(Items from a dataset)
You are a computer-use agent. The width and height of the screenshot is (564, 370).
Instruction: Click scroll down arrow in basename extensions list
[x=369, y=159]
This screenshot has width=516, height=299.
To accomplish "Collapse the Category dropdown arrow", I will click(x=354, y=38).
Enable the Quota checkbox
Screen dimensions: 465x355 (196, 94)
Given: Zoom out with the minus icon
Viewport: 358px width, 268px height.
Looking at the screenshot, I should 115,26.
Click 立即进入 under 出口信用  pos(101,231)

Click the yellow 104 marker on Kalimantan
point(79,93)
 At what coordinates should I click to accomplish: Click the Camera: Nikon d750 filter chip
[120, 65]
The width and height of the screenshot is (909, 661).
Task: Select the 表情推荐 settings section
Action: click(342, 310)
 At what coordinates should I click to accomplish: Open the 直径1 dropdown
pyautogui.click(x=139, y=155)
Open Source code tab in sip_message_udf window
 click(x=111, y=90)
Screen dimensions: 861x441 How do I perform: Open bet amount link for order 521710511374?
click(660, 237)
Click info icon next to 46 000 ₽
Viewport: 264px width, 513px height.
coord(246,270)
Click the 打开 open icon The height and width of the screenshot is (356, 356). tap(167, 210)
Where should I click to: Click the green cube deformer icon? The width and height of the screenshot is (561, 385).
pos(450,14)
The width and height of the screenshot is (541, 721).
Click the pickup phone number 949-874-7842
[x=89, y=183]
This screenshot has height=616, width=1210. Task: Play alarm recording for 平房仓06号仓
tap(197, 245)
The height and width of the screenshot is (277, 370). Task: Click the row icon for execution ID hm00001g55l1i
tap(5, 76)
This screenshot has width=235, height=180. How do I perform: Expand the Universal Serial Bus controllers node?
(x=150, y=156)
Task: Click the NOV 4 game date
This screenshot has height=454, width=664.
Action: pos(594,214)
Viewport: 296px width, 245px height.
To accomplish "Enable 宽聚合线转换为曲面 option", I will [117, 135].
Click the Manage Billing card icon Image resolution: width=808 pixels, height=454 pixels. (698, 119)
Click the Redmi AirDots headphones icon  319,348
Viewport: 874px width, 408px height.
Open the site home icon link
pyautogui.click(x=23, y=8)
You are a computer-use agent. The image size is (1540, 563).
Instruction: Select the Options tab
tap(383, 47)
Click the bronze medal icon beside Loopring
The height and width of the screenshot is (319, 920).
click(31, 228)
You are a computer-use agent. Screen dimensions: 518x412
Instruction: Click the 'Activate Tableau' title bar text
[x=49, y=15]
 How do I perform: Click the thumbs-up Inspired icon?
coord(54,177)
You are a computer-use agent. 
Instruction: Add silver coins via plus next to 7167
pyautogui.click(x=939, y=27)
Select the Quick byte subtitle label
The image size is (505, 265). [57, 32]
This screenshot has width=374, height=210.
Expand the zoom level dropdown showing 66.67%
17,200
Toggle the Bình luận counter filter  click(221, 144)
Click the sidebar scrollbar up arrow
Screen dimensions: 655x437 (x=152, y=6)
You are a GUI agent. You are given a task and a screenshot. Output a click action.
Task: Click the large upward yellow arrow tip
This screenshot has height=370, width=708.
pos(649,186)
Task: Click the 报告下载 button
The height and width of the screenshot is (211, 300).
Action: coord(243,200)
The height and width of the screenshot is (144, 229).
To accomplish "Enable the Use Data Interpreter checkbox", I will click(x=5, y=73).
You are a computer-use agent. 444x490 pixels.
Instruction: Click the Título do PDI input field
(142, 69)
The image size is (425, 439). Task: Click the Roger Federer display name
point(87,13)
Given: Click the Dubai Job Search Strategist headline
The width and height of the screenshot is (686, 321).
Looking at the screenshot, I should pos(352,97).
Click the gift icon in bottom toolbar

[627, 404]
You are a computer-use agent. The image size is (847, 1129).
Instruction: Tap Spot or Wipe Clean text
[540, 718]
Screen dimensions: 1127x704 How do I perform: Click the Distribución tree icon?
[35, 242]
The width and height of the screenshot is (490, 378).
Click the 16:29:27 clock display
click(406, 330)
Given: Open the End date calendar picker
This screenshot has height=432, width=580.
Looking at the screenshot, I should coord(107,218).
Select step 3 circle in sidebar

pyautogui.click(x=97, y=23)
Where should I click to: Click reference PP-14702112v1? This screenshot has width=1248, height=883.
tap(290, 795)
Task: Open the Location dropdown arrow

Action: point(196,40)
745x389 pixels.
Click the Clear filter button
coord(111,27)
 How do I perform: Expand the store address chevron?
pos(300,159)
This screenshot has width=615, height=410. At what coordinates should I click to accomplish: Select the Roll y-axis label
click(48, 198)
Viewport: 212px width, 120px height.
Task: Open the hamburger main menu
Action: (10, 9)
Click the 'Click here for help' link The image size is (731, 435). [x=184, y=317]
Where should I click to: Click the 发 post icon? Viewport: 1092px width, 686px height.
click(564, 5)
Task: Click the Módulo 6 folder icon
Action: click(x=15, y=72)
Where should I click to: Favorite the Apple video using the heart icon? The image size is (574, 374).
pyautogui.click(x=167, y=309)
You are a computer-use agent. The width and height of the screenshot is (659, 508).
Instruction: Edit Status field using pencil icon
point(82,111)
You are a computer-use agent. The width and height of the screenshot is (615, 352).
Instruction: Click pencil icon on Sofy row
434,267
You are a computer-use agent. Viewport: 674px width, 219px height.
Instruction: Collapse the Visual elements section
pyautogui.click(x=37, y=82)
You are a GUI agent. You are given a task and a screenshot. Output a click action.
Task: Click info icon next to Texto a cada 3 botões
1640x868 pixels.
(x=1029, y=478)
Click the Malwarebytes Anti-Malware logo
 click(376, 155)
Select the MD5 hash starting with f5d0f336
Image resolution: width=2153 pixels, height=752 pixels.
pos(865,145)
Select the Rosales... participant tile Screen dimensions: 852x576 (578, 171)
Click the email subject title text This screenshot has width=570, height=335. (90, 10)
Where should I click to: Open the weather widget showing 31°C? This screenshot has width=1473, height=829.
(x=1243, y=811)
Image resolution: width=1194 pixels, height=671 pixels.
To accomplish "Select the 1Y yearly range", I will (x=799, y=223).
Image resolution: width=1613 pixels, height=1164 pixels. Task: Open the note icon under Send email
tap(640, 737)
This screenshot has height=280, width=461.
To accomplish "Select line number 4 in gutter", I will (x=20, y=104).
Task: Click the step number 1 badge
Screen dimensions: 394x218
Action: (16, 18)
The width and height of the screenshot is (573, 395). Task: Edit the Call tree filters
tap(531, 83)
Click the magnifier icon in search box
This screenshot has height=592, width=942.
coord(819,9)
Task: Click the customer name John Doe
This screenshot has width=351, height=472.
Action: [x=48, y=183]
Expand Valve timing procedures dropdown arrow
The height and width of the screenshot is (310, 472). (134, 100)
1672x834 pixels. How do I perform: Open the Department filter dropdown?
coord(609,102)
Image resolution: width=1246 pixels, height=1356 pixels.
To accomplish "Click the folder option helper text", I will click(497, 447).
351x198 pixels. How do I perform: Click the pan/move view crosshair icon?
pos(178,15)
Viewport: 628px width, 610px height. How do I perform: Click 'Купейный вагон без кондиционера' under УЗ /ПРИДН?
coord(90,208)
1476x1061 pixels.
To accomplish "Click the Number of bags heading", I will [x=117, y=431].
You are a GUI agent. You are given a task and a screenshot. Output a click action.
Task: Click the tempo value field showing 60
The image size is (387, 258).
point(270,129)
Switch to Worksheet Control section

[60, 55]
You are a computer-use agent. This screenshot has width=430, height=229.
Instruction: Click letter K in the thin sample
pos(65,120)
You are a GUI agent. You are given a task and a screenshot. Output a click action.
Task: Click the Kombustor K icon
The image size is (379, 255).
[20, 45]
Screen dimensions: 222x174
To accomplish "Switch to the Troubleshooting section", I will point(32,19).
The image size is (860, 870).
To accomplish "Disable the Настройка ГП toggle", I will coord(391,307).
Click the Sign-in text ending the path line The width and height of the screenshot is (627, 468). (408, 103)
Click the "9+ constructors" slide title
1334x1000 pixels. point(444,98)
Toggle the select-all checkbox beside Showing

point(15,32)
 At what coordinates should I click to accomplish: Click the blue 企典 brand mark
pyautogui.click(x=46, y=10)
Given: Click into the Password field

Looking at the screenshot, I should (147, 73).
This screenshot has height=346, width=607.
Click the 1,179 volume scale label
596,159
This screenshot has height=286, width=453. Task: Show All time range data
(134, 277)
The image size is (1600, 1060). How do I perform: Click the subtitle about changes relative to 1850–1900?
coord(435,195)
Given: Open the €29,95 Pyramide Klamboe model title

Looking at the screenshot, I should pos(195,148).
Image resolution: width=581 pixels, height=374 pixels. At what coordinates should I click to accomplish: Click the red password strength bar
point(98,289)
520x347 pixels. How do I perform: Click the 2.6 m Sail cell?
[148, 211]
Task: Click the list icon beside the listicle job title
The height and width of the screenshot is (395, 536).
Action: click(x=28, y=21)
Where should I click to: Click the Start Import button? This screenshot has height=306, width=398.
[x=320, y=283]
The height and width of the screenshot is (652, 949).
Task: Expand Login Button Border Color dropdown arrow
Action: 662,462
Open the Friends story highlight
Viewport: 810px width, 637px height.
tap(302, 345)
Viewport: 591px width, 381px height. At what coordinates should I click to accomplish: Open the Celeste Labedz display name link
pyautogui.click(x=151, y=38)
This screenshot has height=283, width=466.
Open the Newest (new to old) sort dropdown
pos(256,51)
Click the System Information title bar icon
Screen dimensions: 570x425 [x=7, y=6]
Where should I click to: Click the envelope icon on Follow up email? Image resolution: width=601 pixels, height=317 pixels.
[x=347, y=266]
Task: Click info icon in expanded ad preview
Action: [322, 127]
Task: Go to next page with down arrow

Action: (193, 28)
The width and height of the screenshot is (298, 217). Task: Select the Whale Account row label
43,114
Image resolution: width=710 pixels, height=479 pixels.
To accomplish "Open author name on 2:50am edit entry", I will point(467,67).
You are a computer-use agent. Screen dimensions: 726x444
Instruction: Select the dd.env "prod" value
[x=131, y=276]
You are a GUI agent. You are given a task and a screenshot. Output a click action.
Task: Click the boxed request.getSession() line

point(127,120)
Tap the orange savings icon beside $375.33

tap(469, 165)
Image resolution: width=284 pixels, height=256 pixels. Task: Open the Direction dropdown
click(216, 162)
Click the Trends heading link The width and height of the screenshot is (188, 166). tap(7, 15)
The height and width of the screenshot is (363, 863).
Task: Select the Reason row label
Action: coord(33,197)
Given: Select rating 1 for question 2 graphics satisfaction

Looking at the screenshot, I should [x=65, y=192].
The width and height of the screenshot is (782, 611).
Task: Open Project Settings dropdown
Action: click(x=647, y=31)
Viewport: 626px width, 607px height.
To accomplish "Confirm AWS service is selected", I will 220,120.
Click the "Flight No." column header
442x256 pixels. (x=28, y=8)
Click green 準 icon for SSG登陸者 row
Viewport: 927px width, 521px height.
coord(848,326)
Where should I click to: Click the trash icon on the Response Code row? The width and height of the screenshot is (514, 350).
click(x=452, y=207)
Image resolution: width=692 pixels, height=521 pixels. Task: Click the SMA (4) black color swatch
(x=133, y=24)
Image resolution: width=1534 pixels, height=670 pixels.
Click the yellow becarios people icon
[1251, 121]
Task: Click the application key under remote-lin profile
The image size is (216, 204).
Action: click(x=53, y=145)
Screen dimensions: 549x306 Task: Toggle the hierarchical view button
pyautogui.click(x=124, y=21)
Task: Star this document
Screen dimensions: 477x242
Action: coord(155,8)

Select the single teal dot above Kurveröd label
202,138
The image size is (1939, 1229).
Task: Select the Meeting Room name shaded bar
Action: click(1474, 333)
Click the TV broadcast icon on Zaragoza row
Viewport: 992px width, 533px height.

YOUR INSTRUCTIONS
Print the records above verbatim from their first line to the line containing "You are a computer-use agent. The image size is (1540, 563).", both included, and stop there.

WRITTEN SOLUTION
You are a computer-use agent. The width and height of the screenshot is (564, 370).
Instruction: Click scroll down arrow in basename extensions list
[x=369, y=159]
This screenshot has width=516, height=299.
To accomplish "Collapse the Category dropdown arrow", I will click(x=354, y=38).
Enable the Quota checkbox
Screen dimensions: 465x355 (196, 94)
Given: Zoom out with the minus icon
Viewport: 358px width, 268px height.
Looking at the screenshot, I should 115,26.
Click 立即进入 under 出口信用  pos(101,231)

Click the yellow 104 marker on Kalimantan
point(79,93)
 At what coordinates should I click to accomplish: Click the Camera: Nikon d750 filter chip
[120, 65]
The width and height of the screenshot is (909, 661).
Task: Select the 表情推荐 settings section
Action: click(342, 310)
 At what coordinates should I click to accomplish: Open the 直径1 dropdown
pyautogui.click(x=139, y=155)
Open Source code tab in sip_message_udf window
 click(x=111, y=90)
Screen dimensions: 861x441 How do I perform: Open bet amount link for order 521710511374?
click(660, 237)
Click info icon next to 46 000 ₽
Viewport: 264px width, 513px height.
coord(246,270)
Click the 打开 open icon The height and width of the screenshot is (356, 356). tap(167, 210)
Where should I click to: Click the green cube deformer icon? The width and height of the screenshot is (561, 385).
pos(450,14)
The width and height of the screenshot is (541, 721).
Click the pickup phone number 949-874-7842
[x=89, y=183]
This screenshot has height=616, width=1210. Task: Play alarm recording for 平房仓06号仓
tap(197, 245)
The height and width of the screenshot is (277, 370). Task: Click the row icon for execution ID hm00001g55l1i
tap(5, 76)
This screenshot has width=235, height=180. How do I perform: Expand the Universal Serial Bus controllers node?
(x=150, y=156)
Task: Click the NOV 4 game date
This screenshot has height=454, width=664.
Action: pos(594,214)
Viewport: 296px width, 245px height.
To accomplish "Enable 宽聚合线转换为曲面 option", I will [117, 135].
Click the Manage Billing card icon Image resolution: width=808 pixels, height=454 pixels. (698, 119)
Click the Redmi AirDots headphones icon  319,348
Viewport: 874px width, 408px height.
Open the site home icon link
pyautogui.click(x=23, y=8)
You are a computer-use agent. The image size is (1540, 563).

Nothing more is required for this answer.